Hartz IV: Elend und Ausbürgerung im eigenen Land

Hartz-Kommission - Bildquelle: Google

Hartz-Kommission – Bildquelle: Google

Quelle: Hinter den Schlagzeilen

Brot, Butter und Zahnpasta brauche ich zum Existieren. Will ich dagegen leben, gehören dazu kleine Extras, die das Leben bereichern: Blumen für die Liebste; kleine Ausflüge zu schönen Wandergebieten; mal eine Eintrittskarte für Kino oder Konzert; für den botanischen Garten, wo ich auch gern mal einen Kaffee bestelle; einen Freund in der Nachbarschaft besuchen und ihm eine Flasche Wein kaufen; den Kindern an Weihnachten mehr als eine Tafel Schokolade vom Aldi schenken …

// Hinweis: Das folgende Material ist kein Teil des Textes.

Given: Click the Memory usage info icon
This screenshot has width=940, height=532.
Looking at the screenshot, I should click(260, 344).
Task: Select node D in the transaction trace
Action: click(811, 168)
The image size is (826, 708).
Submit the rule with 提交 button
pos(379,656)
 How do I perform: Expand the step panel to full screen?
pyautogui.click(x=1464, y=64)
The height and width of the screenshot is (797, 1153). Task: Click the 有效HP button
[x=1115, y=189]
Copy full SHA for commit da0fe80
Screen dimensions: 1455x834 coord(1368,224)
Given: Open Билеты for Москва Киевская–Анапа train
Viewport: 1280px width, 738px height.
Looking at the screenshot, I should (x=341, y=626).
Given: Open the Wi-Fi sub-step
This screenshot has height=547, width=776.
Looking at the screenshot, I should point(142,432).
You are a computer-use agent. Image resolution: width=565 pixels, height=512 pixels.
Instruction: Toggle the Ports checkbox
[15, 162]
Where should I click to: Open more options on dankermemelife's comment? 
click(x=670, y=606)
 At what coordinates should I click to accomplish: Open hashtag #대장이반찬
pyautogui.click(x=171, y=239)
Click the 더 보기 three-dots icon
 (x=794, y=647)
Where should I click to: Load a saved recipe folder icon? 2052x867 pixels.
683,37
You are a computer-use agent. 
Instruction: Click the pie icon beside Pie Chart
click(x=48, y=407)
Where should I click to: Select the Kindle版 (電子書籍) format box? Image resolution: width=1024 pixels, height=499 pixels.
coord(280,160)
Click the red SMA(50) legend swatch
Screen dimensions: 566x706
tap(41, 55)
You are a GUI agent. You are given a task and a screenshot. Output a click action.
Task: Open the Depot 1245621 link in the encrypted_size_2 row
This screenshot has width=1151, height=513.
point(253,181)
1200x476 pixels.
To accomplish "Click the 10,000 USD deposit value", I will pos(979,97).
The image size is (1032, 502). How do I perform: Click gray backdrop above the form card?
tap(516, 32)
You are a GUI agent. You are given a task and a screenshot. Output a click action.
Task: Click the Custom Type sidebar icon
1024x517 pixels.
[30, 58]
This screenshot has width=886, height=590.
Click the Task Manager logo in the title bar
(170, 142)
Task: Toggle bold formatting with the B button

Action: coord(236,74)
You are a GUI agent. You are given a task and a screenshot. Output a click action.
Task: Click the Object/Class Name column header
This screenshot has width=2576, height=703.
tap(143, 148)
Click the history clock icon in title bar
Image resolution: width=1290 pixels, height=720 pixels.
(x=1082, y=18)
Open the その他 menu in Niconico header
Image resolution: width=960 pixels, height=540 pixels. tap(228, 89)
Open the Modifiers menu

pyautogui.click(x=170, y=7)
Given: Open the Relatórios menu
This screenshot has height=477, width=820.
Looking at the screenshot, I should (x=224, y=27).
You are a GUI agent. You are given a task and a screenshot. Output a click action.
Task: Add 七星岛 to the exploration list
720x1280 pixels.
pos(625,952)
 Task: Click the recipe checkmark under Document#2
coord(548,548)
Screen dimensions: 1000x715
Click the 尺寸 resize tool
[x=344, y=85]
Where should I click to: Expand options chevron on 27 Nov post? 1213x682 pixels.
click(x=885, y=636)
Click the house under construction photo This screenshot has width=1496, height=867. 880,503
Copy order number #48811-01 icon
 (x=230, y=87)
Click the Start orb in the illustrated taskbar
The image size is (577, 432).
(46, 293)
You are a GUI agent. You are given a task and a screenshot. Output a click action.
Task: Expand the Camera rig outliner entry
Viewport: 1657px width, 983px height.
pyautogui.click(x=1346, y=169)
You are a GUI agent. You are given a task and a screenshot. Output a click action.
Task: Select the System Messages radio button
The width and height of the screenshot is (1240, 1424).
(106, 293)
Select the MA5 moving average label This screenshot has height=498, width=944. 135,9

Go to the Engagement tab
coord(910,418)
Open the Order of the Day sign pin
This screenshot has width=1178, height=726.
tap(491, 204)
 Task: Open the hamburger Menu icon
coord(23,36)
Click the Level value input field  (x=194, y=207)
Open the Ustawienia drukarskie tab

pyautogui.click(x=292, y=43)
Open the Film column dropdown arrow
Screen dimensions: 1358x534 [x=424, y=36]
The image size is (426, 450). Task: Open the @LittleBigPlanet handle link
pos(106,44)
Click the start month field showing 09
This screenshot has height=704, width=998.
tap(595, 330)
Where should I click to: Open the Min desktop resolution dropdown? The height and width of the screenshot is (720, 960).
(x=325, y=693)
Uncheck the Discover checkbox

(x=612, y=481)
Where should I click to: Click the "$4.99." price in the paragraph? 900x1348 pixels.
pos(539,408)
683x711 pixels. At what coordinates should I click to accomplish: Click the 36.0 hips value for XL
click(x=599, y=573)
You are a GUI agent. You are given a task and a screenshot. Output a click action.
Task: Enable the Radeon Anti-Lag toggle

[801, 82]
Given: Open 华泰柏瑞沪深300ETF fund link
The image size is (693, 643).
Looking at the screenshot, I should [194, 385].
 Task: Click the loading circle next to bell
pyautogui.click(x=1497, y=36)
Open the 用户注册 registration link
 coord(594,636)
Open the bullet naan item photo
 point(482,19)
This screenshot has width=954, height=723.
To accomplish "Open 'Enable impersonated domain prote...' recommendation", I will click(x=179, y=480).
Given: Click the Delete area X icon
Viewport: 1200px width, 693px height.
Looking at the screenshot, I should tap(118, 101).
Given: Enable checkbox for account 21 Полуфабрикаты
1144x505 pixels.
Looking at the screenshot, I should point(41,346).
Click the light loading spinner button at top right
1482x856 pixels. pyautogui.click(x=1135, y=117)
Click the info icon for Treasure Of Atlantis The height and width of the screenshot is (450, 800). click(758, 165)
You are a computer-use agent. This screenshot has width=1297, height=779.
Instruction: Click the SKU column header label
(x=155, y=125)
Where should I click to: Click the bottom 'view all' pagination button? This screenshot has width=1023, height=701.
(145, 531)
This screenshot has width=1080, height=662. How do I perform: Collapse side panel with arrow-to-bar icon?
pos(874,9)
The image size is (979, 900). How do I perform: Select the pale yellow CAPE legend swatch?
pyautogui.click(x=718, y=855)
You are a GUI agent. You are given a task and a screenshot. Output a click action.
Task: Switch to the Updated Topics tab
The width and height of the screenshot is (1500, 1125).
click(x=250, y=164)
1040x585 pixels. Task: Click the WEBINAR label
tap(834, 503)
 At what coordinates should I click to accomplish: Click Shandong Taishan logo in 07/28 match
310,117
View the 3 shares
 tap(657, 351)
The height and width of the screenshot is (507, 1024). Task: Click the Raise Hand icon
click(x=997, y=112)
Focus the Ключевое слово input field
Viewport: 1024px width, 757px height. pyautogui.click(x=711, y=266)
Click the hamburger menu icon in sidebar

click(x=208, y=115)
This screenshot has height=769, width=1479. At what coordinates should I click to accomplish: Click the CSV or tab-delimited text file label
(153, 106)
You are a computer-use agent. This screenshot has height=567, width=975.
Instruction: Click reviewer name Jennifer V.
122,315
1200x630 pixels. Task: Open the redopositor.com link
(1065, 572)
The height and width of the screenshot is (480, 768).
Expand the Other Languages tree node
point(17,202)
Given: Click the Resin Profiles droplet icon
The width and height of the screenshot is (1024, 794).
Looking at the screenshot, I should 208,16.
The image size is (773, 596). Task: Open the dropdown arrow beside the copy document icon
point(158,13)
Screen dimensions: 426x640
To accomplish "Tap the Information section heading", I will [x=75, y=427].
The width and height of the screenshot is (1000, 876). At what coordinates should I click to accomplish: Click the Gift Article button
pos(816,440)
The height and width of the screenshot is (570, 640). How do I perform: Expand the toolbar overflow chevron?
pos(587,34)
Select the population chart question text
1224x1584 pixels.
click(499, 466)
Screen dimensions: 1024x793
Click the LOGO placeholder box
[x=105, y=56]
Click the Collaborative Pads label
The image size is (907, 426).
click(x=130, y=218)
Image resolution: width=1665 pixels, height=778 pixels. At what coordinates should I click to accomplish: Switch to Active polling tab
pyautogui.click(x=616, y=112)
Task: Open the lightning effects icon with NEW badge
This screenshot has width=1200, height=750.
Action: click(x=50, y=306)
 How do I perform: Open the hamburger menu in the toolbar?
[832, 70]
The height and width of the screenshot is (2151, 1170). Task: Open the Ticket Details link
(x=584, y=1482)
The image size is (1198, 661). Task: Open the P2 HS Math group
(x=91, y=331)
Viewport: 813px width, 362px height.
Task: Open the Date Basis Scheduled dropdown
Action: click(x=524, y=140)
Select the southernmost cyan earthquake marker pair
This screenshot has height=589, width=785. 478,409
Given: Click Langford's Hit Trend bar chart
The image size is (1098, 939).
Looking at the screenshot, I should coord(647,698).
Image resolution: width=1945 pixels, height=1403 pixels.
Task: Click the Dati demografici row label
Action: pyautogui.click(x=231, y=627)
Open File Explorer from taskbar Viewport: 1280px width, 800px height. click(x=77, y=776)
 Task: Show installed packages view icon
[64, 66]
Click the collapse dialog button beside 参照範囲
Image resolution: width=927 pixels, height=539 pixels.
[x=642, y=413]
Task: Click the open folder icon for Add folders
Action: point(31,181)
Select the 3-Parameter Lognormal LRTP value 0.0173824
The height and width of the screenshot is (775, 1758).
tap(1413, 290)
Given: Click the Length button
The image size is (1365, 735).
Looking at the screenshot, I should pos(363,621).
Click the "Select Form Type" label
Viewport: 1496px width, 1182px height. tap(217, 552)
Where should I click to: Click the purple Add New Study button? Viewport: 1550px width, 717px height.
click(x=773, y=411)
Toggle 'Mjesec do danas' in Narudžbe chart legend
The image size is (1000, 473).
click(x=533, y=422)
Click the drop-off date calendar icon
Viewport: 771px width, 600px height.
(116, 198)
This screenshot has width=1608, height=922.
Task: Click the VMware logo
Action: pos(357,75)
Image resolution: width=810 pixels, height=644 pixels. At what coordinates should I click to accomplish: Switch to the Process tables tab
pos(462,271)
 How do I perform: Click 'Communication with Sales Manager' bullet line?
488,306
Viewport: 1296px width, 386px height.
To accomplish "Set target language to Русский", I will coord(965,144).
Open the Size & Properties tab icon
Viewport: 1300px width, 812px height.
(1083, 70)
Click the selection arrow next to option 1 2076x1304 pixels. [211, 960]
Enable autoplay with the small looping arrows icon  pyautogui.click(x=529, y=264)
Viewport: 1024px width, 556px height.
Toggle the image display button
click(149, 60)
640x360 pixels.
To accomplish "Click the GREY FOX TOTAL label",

Wenn ich mir all das nicht mehr leisten kann, lebe ich wohl in einem Drittweltland – oder ich bin Hartz IV-Empfänger. Hartz IV ist die Strafe für das schlimmste Vergehen, das unsere Gesellschaft kennt: von der Wirtschaft vorübergehend oder dauerhaft nicht ökonomisch verwertbar zu sein. Nicht nur “Luxus”, Auto und Urlaubsreise, auch einfachste menschliche Begegnungen bleiben das Privileg der Ober- und Mittelschicht. Für den Rest bleibt die Teilhabe am Fernsehprogramm.